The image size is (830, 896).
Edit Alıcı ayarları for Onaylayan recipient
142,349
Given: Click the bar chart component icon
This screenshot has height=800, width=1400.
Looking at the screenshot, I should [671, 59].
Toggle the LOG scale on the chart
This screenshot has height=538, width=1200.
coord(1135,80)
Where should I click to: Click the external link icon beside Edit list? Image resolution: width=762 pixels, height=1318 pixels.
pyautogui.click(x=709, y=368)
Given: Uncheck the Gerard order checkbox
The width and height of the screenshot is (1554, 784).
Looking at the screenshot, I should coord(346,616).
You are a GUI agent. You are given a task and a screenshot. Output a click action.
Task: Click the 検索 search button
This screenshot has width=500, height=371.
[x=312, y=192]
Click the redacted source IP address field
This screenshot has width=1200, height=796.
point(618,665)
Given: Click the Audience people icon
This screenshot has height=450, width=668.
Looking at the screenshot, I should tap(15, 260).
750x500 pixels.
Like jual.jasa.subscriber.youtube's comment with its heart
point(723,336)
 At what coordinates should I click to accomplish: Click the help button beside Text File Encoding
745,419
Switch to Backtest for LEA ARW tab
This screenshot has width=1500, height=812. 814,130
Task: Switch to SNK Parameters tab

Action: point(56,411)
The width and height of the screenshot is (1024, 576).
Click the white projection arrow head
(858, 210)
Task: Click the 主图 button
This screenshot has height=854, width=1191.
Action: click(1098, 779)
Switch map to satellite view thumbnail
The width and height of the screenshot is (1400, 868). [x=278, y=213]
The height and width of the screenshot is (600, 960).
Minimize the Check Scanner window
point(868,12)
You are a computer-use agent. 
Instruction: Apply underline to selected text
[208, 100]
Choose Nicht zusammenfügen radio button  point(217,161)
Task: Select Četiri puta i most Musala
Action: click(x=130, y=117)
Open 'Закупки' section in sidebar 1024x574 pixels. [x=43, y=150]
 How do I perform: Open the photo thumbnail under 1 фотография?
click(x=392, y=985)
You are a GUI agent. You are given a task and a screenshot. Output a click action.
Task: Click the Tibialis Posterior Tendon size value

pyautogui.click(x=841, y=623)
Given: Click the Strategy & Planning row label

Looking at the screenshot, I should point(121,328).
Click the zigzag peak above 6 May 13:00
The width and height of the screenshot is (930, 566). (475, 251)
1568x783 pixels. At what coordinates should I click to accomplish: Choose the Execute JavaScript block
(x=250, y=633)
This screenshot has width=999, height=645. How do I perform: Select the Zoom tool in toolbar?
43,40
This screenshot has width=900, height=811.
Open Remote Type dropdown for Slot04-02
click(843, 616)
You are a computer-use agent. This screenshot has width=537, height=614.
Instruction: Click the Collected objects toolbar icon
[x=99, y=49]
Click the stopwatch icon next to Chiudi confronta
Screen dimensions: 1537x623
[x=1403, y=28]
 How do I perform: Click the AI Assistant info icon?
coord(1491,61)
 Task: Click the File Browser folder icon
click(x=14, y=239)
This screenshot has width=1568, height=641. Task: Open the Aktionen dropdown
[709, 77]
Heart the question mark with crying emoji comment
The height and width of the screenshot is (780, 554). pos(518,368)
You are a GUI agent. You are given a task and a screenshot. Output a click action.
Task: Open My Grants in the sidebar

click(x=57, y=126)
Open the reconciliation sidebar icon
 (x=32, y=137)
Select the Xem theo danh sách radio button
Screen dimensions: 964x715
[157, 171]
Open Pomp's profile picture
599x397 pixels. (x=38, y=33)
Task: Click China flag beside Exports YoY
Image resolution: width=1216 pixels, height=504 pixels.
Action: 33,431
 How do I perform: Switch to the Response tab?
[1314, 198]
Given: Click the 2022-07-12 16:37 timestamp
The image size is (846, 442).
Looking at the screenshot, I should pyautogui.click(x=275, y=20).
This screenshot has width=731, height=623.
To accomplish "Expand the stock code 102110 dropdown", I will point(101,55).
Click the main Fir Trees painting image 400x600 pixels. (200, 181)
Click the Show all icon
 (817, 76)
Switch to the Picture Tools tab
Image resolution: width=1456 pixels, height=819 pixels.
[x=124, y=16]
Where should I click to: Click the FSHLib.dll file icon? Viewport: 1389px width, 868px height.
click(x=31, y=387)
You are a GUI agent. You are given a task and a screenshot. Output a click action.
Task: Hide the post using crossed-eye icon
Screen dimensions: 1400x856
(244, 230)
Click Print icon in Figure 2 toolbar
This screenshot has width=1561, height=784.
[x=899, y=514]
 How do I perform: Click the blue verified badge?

──────

*To be done*. Copy out the lines of the listing above, from its first line through the line containing "Looking at the screenshot, I should coord(346,616).", keeping every line exactly as it appears.

*Result of this task*.
The image size is (830, 896).
Edit Alıcı ayarları for Onaylayan recipient
142,349
Given: Click the bar chart component icon
This screenshot has height=800, width=1400.
Looking at the screenshot, I should [671, 59].
Toggle the LOG scale on the chart
This screenshot has height=538, width=1200.
coord(1135,80)
Where should I click to: Click the external link icon beside Edit list? Image resolution: width=762 pixels, height=1318 pixels.
pyautogui.click(x=709, y=368)
Given: Uncheck the Gerard order checkbox
The width and height of the screenshot is (1554, 784).
Looking at the screenshot, I should coord(346,616).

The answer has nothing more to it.